* _WORK TO COMPLETE_
Make an exact copy, without pictures, of the lines below from the one containing "Image resolution: width=700" to the last line, both ends included.

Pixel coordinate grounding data
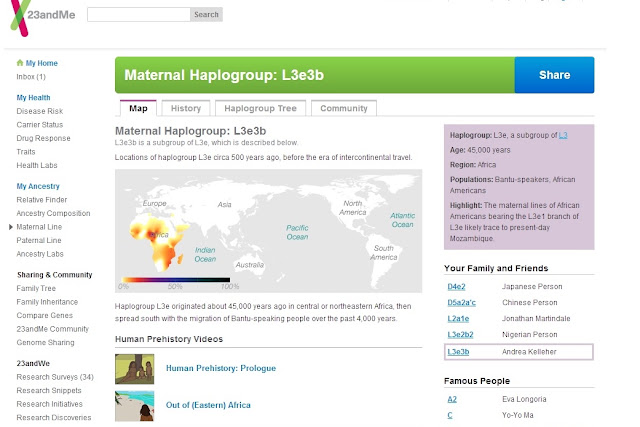The height and width of the screenshot is (427, 640).
Task: Open the Haplogroup Tree tab
Action: (x=260, y=108)
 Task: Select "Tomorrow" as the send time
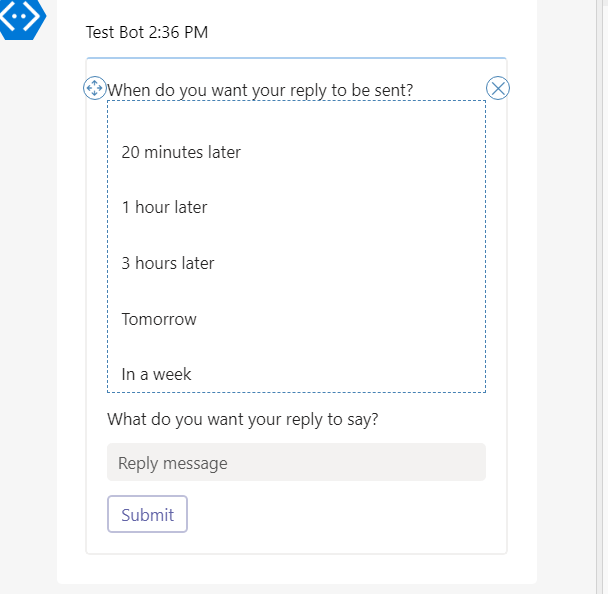pyautogui.click(x=159, y=319)
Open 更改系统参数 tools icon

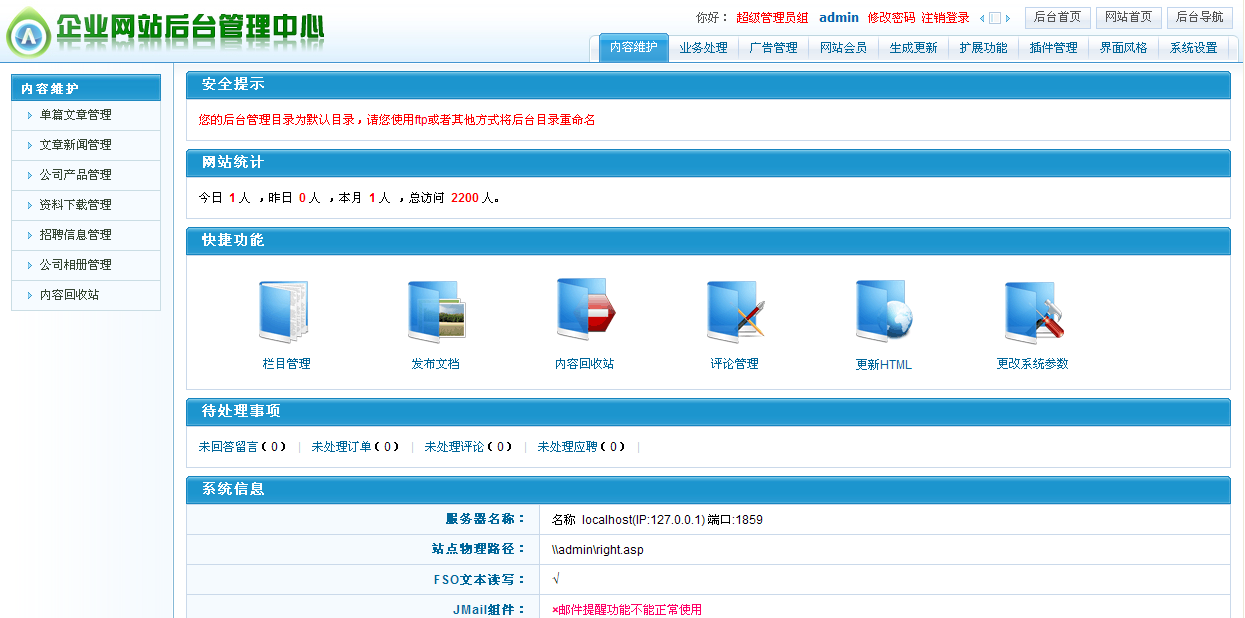click(x=1033, y=312)
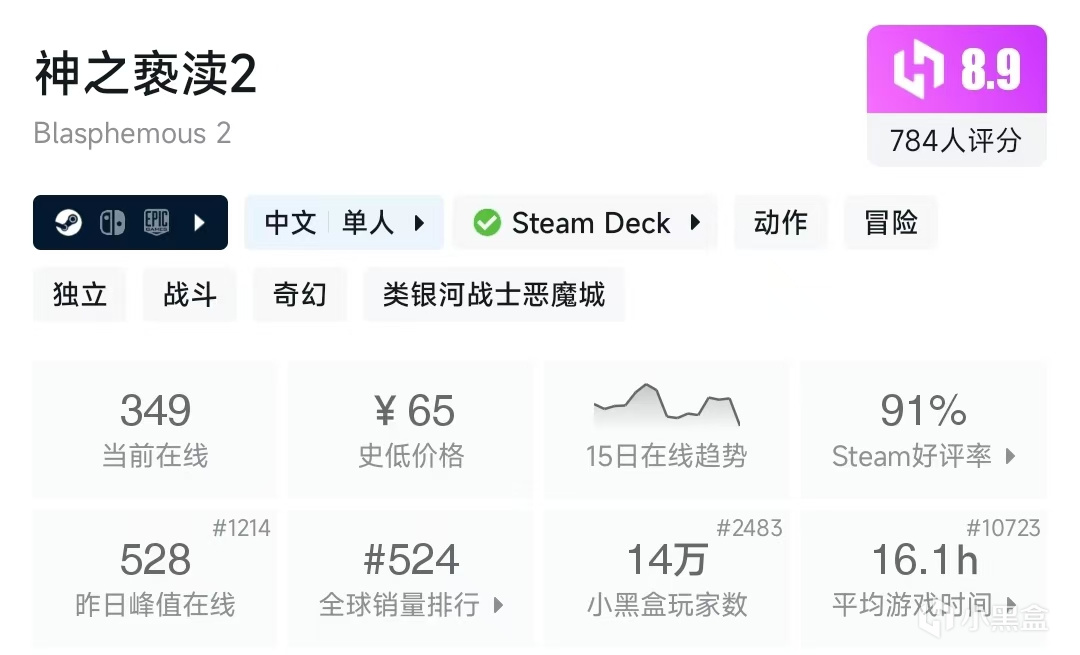Screen dimensions: 1080x655
Task: Click the green Steam Deck verified checkmark
Action: click(487, 222)
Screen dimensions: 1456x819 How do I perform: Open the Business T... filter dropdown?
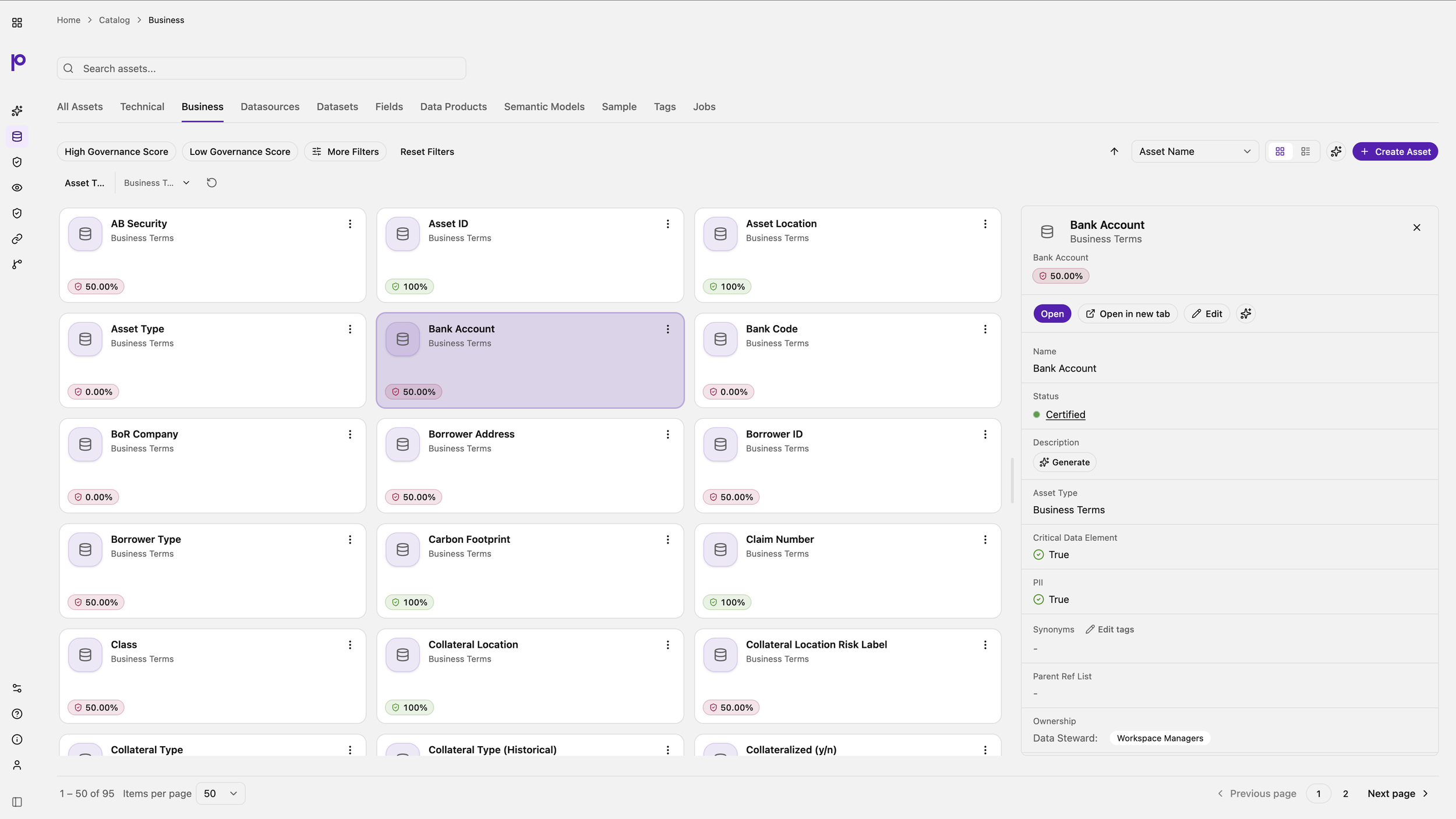click(x=156, y=183)
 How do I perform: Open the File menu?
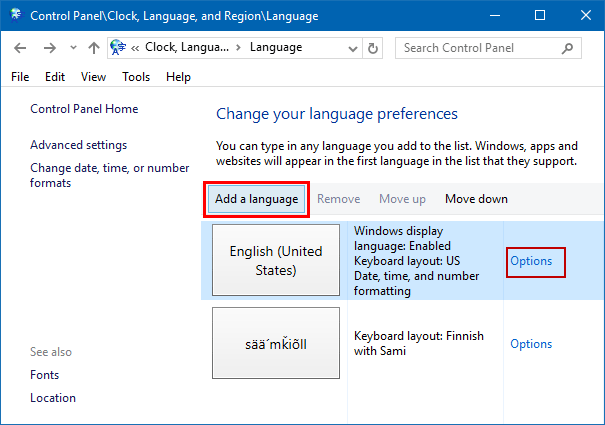point(20,77)
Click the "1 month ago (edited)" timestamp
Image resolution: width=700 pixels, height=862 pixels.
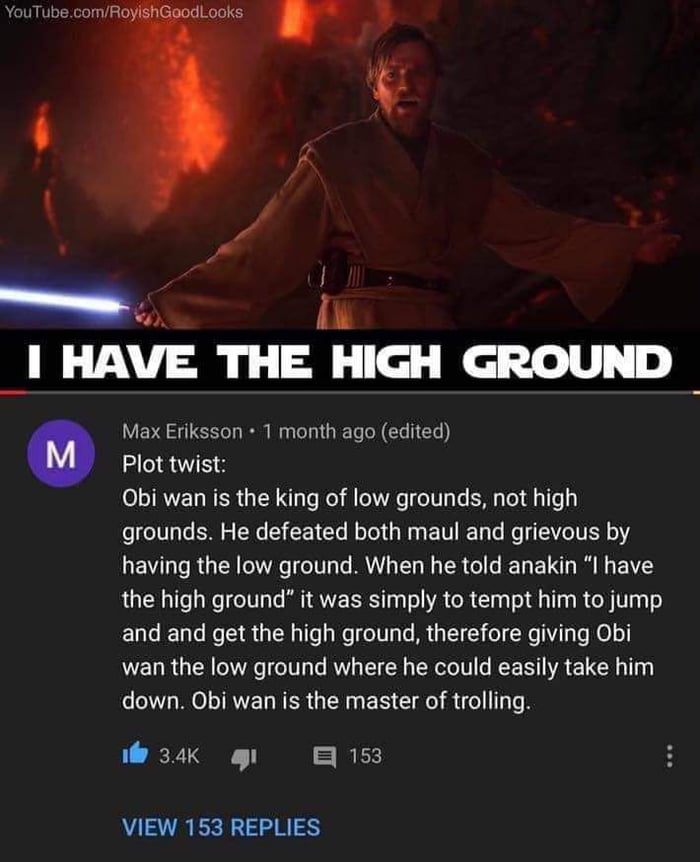[x=356, y=432]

* _RESULT OF THIS EXERCISE_
Image resolution: width=700 pixels, height=862 pixels.
[x=356, y=432]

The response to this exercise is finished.